Detection, Localization, and Handling of High-Attenuation Points in Optical Cables

In optical cable construction, attenuation performance is a critical evaluation metric. Based on conventional line conditions, this article analyzes the locations and handling methods of high-attenuation points in optical cable lines.

I. Common Locations of High-Attenuation Points

After completing cable splicing, OTDR testing is typically performed on the entire relay section. This test verifies whether the optical characteristics of the spliced cable meet construction specifications and acceptance standards. The evaluation mainly includes:

• Whether the total attenuation of the relay section is lower than the design specification (i.e., whether the average attenuation coefficient meets requirements)

• Whether the bidirectional average splice loss of joints meets acceptance standards and design requirements

• Whether the backscatter curve slope is uniform and smooth, with no large attenuation steps except for small steps caused by normal splice losses

When using an OTDR to test the relay section and locate high-attenuation points, it is essential to correctly set parameters such as range, wavelength, pulse width, refractive index, and averaging time:

• Test range: Set according to the relay section length so that the curve occupies about 2/3 of the display screen

• Wavelength: Typically 1310 nm and 1550 nm for long-distance trunk cables

• Refractive index: Set based on the fiber manufacturer’s specifications

• Pulse width: A key parameter—too small results in insufficient dynamic range and noisy curves; too large reduces measurement accuracy. It should be selected based on both distance and precision requirements

• Averaging time: Adjust until the curve tail is smooth without noticeable noise

To accurately locate fault points, OTDR analysis software can be used. Faults generally fall into two categories: splice-box faults and cable-body faults.

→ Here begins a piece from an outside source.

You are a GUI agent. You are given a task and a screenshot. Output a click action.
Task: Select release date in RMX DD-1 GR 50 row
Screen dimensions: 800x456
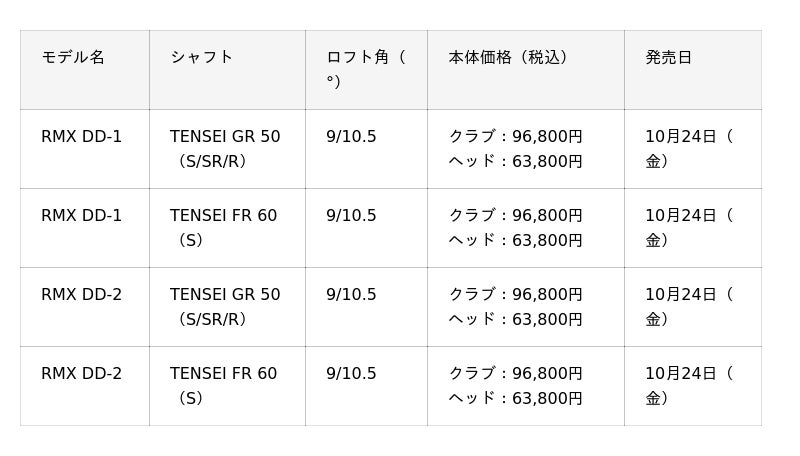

II. Handling of High-Attenuation Points

First, determine whether the high-attenuation point is at a splice location. At splice points, all fibers typically show attenuation steps of varying degrees. By analyzing multiple fiber curves simultaneously, if all curves show steps at the same location, it is likely a splice issue.

• Measure and calculate the bidirectional splice loss at that point

• Record any values exceeding standards

• Open the splice closure and perform corrective actions

If only some fibers show attenuation at a location while others do not, the issue is likely not a splice but a fault within the cable body.

Fault Location Methods

• Near-end faults: Use OTDR from the terminal to measure the distance from the nearest splice point

• Far-end faults: Due to reduced accuracy over long distances, test from a nearby splice closure instead

• Combine OTDR data with construction records and slack information

• Conduct field measurements to locate the fault within a range of about 10 meters

This approach reduces excavation scope, lowers costs, and shortens repair time.

Repair Methods

1. Splice-Point Faults

• Open the splice closure and re-splice fibers

• Monitor in real time using OTDR until acceptable loss levels are achieved

If repeated splicing fails:

• Check for deformation of fiber buffer tubes

• Ensure proper bending radius during fiber coiling

• Check for fiber compression

If issues persist, inspect the cable sections before and after the splice. If damage is suspected, cut back and re-splice all fibers.

2. Cable-Body Faults

Common causes include:

• Cable kinking or twisting

• External mechanical damage (e.g., pressure from rocks causing deformation)

• Buffer tube deformation leading to fiber compression

Solution:

• Cut out the damaged section and re-splice

• For severe damage, install a splice closure and repair affected fibers

• If necessary, strip the outer sheath and repair or replace damaged buffer tubes

Preventive Measures

• Inspect spare cable length before splicing

• Cut additional length from suspicious cable ends to avoid hidden damage

• Leave sufficient slack at known weak points for easier future repairs

Testing Requirements

Testing personnel should coordinate with field technicians and perform OTDR tests at the following stages:

1. After splicing is completed

2. After fiber coiling is finished

3. After splice closure sealing

Only after confirming that attenuation issues are resolved should the team leave the site.